Around 50,000 people last year challenged a decision not to give them a family visitor visa, which provides a temporary stay in the UK with a relative who lives here.
That was up from around 8,000 in 2002.
The appeals cost the public a total of £50 million in 2009, according to the report by Migration Watch UK.
The campaign group called for a tightening of the rules surrounding family visitor visas and for charges to be reinstated.
Sir Andrew Green, chairman of Migration Watch, said: “At a time of severe financial stringency for UK families it is an outrageously generous system which taxpayers should no longer be expected to fund.
“It should be stopped immediately, the definition of “family visitor” tightened, charges reintroduced and consideration given to bonds to ensure people actually leave at the end of their visit.”
The report said the definition of who was classed as a family member under the visa regime was so wide that it could cover up to 120 relatives for one individual.
As well as an applicant’s immediate family, such as parents or children, it can also include uncles, aunts, cousins, relatives of the applicant’s spouse and step family.
Fees for appeals against refusal were originally set at £500 for an oral hearing or £150 for a paper application.
They were cut to £125 and £50 respectively in 2001 before being scrapped altogether in 2002.

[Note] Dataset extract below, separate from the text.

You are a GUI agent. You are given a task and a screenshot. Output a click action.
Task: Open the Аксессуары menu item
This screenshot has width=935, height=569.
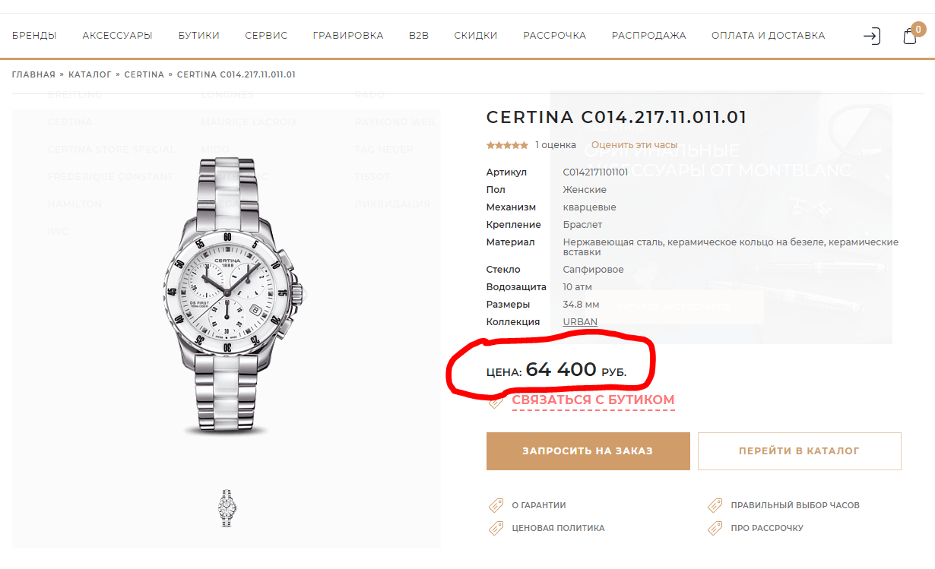(117, 36)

In the last four years the success rate of appeals has ranged between 28 per cent and 45 per cent.
Sir Andrew added: “The government have at last seemed to realised that it is ludicrous and grossly unfair that taxpayers are expected to foot the bill for foreign citizens who wish to visit Britain.
“In these straightened times there are much better uses for our money.
“The whole issue of immigration and asylum was so ineptly handled by the previous administration that it will inevitably take time to reverse some of its most woeful decisions but this must surely be one of the easier ones to accomplish and should be a high priority for Ministers.”